■ **TASK**
Among the entries below, please repeat exactly and only the lines from the line containing "Click the back" to the line containing "Select the underlined", both lines included.

Stored items from a collection:
————

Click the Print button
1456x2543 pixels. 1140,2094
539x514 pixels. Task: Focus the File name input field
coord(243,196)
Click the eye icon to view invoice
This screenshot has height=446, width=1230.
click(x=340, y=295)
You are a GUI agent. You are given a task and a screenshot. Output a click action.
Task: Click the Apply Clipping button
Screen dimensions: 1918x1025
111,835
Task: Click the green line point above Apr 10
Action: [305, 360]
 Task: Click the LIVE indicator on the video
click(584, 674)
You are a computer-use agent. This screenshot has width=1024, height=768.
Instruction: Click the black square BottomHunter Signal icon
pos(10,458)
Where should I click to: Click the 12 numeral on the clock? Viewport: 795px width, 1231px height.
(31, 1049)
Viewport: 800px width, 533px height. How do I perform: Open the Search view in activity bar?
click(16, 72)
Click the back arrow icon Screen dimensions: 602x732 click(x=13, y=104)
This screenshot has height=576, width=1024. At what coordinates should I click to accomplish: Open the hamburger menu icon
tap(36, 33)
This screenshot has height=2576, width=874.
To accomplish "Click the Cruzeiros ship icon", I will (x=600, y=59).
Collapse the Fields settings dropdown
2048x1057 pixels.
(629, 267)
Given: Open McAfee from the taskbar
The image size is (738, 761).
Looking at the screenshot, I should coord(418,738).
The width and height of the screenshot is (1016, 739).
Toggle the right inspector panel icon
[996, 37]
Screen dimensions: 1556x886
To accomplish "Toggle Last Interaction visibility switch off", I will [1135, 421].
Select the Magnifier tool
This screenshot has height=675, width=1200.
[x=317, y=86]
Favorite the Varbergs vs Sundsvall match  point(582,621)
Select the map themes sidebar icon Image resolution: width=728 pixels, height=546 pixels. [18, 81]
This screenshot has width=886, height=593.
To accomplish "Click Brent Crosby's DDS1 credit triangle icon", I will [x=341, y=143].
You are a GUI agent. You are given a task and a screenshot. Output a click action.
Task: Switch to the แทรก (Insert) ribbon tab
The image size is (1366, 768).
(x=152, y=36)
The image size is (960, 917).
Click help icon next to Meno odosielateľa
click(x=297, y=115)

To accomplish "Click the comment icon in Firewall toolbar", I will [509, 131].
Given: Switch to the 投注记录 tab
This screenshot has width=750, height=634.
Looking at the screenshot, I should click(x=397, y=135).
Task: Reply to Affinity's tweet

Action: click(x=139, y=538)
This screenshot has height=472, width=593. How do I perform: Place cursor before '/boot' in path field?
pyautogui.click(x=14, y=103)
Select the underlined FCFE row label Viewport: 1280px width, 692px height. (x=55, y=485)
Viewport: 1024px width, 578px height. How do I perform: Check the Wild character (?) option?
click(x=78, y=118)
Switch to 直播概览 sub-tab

————

■ **TASK RESULT**
Click the back arrow icon Screen dimensions: 602x732 click(x=13, y=104)
This screenshot has height=576, width=1024. At what coordinates should I click to accomplish: Open the hamburger menu icon
tap(36, 33)
This screenshot has height=2576, width=874.
To accomplish "Click the Cruzeiros ship icon", I will (x=600, y=59).
Collapse the Fields settings dropdown
2048x1057 pixels.
(629, 267)
Given: Open McAfee from the taskbar
The image size is (738, 761).
Looking at the screenshot, I should coord(418,738).
The width and height of the screenshot is (1016, 739).
Toggle the right inspector panel icon
[996, 37]
Screen dimensions: 1556x886
To accomplish "Toggle Last Interaction visibility switch off", I will [1135, 421].
Select the Magnifier tool
This screenshot has height=675, width=1200.
[x=317, y=86]
Favorite the Varbergs vs Sundsvall match  point(582,621)
Select the map themes sidebar icon Image resolution: width=728 pixels, height=546 pixels. [18, 81]
This screenshot has width=886, height=593.
To accomplish "Click Brent Crosby's DDS1 credit triangle icon", I will [x=341, y=143].
You are a GUI agent. You are given a task and a screenshot. Output a click action.
Task: Switch to the แทรก (Insert) ribbon tab
The image size is (1366, 768).
(x=152, y=36)
The image size is (960, 917).
Click help icon next to Meno odosielateľa
click(x=297, y=115)

To accomplish "Click the comment icon in Firewall toolbar", I will [509, 131].
Given: Switch to the 投注记录 tab
This screenshot has width=750, height=634.
Looking at the screenshot, I should click(x=397, y=135).
Task: Reply to Affinity's tweet

Action: click(x=139, y=538)
This screenshot has height=472, width=593. How do I perform: Place cursor before '/boot' in path field?
pyautogui.click(x=14, y=103)
Select the underlined FCFE row label Viewport: 1280px width, 692px height. (x=55, y=485)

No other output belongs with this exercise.